*Extracted text*:
Ad Age’s 2024 Agency Report takes the marketing market’s temperature by looking at the performance of the largest agencies.

It’s been doing it for 79 years, and only four agencies from the first report remain, at least in name. BBDO, McCann, FCB, and Campbell Ewald are all now part of giant holding companies. It’s worth noting that some of the largest agencies, such as Accenture and Accenture Song, show up more than once on the list.

This health of the world’s giant agencies is a big “meh.”

The five biggest legacy firms saw organic revenue grow 1.3% in 2023, down from 7.5% in 2022. That’s a 6-percentage-point drop in revenue growth in one year. Talk about burying the lead. An almost 83% drop in revenue growth in one year is amazing.

The forecast for 2024? Somewhere between 2% and 2.8%.

Agencies’ budgets are growing, but barely, especially considering inflation was most recently 3.3%. The report also finds that the number of agency employees edged up 1.6%, which is in line with revenue growth.

The metrics all indicate a flat or slight decrease in agency value in the broader marketplace.

Small agencies aren’t exempt from difficulties

It’s also been a challenging year for small, independent agencies. They’re left struggling to compete with larger agencies on projects those bigger organizations would never have touched in better times.

*Material shown*:
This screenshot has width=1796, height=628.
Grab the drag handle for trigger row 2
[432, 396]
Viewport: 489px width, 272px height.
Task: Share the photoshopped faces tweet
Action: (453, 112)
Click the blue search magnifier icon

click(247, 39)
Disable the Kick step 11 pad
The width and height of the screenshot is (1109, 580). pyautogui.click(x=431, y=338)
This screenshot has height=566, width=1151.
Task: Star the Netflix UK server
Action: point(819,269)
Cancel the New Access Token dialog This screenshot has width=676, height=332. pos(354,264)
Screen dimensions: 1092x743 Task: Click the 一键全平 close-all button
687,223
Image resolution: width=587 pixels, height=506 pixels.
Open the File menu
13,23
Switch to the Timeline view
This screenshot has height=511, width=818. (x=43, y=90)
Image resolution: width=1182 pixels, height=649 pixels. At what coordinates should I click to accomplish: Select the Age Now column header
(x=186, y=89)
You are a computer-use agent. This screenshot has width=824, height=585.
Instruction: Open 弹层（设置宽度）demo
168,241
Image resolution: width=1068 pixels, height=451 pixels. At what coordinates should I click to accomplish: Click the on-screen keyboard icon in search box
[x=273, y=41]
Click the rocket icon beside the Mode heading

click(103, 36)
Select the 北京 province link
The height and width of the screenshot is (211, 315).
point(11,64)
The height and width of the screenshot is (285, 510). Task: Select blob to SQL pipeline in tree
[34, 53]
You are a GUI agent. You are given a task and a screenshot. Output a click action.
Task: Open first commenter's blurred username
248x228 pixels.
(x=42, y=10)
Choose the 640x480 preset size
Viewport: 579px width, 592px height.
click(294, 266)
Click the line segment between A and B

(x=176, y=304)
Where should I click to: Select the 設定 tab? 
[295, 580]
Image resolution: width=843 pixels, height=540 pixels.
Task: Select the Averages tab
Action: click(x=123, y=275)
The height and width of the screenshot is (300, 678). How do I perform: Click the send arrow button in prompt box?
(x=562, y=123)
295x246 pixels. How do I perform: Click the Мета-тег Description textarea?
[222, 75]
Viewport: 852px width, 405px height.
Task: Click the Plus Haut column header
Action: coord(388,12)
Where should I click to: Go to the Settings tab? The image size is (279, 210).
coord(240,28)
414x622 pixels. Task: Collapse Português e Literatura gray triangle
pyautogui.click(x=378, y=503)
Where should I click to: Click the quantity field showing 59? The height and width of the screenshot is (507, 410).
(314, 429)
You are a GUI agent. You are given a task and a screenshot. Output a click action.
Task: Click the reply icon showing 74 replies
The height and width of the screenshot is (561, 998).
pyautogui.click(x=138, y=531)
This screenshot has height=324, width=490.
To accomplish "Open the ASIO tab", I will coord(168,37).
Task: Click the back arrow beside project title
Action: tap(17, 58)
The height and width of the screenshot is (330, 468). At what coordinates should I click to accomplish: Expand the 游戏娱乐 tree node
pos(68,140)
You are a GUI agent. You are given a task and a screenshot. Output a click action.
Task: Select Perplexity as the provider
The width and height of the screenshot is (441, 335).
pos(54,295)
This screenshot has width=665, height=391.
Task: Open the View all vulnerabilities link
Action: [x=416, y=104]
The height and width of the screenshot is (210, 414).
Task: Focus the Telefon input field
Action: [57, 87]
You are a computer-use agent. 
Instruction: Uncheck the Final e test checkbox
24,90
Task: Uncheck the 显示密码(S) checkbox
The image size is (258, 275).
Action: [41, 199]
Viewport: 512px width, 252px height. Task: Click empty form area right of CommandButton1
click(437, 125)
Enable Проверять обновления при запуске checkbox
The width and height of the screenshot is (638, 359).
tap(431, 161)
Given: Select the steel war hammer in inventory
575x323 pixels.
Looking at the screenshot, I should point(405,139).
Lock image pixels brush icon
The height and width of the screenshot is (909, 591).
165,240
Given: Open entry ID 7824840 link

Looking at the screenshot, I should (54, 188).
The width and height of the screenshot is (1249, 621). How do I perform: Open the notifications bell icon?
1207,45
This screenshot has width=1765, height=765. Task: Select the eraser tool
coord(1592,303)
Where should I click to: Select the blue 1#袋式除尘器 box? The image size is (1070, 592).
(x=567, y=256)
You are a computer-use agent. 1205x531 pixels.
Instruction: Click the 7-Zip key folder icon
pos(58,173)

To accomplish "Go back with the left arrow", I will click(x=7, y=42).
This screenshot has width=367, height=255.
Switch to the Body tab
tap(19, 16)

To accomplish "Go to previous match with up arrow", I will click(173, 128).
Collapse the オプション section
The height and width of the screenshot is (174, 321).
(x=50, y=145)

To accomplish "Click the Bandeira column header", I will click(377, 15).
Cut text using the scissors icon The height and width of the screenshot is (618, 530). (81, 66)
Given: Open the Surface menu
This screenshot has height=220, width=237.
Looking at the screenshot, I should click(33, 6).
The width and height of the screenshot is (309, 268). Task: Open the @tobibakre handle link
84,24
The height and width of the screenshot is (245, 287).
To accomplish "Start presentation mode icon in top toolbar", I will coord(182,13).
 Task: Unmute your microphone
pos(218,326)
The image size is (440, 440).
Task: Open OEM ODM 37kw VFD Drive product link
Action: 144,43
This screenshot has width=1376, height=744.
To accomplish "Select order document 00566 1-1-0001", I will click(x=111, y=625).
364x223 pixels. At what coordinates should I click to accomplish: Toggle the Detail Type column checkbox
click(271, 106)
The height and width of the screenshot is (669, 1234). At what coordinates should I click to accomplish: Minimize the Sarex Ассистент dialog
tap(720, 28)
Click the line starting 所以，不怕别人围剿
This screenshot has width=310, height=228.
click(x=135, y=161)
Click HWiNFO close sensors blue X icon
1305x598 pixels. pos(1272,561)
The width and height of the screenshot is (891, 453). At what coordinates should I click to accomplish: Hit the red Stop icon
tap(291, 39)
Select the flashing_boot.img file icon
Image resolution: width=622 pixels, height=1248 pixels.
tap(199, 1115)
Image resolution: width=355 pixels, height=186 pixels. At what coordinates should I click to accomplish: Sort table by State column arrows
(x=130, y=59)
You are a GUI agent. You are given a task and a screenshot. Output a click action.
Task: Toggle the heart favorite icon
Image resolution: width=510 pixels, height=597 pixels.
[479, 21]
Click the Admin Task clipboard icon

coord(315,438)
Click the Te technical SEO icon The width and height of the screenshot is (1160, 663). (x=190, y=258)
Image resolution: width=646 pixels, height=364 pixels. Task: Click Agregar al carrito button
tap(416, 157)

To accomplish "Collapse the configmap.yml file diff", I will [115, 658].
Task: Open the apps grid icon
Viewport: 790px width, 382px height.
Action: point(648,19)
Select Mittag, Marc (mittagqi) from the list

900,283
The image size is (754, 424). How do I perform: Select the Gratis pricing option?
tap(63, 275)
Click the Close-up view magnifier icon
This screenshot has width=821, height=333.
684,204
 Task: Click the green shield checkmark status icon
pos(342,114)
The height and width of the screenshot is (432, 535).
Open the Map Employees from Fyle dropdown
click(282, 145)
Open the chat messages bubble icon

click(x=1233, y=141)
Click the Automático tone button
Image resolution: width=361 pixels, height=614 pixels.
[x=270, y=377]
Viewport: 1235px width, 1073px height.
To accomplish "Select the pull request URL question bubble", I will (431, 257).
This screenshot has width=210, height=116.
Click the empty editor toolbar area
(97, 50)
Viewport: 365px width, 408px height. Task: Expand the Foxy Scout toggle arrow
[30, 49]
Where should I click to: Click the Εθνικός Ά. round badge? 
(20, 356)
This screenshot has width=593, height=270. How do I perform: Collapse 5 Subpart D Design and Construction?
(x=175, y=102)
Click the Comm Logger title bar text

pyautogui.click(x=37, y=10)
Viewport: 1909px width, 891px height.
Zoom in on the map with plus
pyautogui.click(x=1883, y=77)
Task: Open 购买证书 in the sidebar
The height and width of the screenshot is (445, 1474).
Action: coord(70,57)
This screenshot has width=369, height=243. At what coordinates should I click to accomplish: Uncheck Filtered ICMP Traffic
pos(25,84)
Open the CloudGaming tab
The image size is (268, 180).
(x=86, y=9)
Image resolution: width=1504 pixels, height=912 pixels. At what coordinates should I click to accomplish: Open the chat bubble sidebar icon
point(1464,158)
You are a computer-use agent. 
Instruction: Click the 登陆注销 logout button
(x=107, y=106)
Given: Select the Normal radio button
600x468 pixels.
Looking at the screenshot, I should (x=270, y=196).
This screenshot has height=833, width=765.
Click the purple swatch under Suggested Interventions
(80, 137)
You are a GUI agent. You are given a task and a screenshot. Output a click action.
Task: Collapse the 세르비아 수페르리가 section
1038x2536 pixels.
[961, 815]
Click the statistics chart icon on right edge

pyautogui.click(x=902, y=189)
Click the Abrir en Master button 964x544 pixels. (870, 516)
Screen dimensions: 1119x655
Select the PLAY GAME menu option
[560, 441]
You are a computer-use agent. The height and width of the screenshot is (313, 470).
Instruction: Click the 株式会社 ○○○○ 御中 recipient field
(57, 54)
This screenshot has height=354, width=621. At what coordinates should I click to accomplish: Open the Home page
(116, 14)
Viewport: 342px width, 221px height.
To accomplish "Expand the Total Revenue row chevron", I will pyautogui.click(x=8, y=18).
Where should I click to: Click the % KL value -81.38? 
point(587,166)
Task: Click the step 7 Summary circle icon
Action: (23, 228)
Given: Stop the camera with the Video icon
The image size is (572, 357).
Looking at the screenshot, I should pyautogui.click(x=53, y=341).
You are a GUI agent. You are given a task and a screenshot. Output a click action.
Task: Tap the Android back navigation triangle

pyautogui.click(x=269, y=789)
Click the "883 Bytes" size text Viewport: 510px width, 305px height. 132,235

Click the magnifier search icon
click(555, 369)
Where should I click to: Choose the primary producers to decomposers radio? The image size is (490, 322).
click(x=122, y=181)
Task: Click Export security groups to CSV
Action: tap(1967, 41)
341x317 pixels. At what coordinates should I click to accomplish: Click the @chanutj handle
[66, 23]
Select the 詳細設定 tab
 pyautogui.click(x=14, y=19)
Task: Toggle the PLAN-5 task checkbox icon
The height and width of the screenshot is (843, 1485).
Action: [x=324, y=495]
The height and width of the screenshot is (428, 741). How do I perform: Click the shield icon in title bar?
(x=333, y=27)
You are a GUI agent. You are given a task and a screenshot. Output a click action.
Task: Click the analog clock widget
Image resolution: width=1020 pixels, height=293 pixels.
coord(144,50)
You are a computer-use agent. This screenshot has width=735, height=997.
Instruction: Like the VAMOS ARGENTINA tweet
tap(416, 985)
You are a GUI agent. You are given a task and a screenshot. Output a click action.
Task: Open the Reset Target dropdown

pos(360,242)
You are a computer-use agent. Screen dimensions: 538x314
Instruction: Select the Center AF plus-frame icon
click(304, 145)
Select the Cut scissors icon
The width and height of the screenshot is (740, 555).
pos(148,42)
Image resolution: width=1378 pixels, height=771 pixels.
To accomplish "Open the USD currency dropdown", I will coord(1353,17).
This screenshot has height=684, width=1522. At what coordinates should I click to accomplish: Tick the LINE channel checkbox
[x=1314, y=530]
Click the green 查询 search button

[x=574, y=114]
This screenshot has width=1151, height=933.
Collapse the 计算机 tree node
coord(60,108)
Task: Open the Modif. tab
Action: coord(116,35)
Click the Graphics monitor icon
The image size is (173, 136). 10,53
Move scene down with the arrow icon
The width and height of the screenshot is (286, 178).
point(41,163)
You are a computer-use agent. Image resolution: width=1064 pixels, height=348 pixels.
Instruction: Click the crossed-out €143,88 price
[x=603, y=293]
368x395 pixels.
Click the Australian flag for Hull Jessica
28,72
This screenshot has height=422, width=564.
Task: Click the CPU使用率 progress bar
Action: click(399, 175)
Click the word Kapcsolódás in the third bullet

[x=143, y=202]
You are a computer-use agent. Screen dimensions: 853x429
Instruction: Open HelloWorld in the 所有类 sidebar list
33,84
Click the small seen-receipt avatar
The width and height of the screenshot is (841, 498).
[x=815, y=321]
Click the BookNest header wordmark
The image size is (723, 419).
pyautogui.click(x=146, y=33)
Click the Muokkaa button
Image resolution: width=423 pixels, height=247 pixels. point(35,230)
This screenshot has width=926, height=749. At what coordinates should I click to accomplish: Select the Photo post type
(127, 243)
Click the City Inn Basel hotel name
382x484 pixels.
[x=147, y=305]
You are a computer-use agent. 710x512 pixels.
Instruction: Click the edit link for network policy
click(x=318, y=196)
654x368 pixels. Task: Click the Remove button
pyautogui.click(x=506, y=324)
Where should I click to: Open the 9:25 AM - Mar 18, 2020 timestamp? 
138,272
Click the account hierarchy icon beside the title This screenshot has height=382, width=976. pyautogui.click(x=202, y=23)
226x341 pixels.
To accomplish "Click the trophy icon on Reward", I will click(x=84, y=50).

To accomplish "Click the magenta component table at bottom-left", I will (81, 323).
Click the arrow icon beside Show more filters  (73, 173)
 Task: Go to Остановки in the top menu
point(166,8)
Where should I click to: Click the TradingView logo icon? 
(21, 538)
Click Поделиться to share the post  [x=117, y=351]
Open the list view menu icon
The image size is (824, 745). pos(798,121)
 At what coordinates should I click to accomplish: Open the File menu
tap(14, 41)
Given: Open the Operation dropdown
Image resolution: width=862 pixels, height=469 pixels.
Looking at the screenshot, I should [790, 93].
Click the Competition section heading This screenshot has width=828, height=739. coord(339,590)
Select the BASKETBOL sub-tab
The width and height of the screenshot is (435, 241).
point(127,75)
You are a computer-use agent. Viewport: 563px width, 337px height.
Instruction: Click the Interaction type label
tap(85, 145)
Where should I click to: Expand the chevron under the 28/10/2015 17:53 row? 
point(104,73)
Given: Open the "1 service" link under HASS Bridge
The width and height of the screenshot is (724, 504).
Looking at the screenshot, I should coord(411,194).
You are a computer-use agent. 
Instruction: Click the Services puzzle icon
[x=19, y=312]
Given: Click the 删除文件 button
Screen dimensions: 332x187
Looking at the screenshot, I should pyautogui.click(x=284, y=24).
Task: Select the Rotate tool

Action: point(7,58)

*What to do*:
A: In the text on Ad Age's 2024 Agency Report, why does the author describe agency budget growth as growing "but barely"?
B: Continue the text on Ad Age's 2024 Agency Report from its last sentence.

*Answers below*:
A: The forecast for 2024 growth is only between 2% and 2.8%. The author weighs that against the most recent inflation figure of 3.3%, which is higher than the forecast range.

B:
Specialization of marketing at larger companies also has an impact on the agency marketplace. Demand generation, sales enablement, customer experience, and even customer-enablement programs increasingly lead to a greater need for niche specialists. Companies are more likely to engage with these specialists, from data to technology, content creation to influencer marketing, and measurement to media buying. It’s not unlike the medical industry, where general practitioners have given way to specialists.

I see agencies jettisoning their agency title and rebranding themselves (subscription required) as creative solutions companies, content studios, growth incubators, or accelerators.

Marketers should do this in 2024 and beyond

What should you make of all this?

The world of agencies is complicated. One reason for their slowdown is the absorption of all the change that was mapped out for companies over the last two years. Many of the bigger companies decided to pivot in a big way in 2021 and 2022. In 2023, they said, “Welp, we better stop strategizing and start executing against all this change.” And, in 2024, it continues.

That, too, will change. In the meantime, looking for agencies or consultancies that can help you accelerate the changes you have on your plate should be key in whatever specialized vertical challenge you may have.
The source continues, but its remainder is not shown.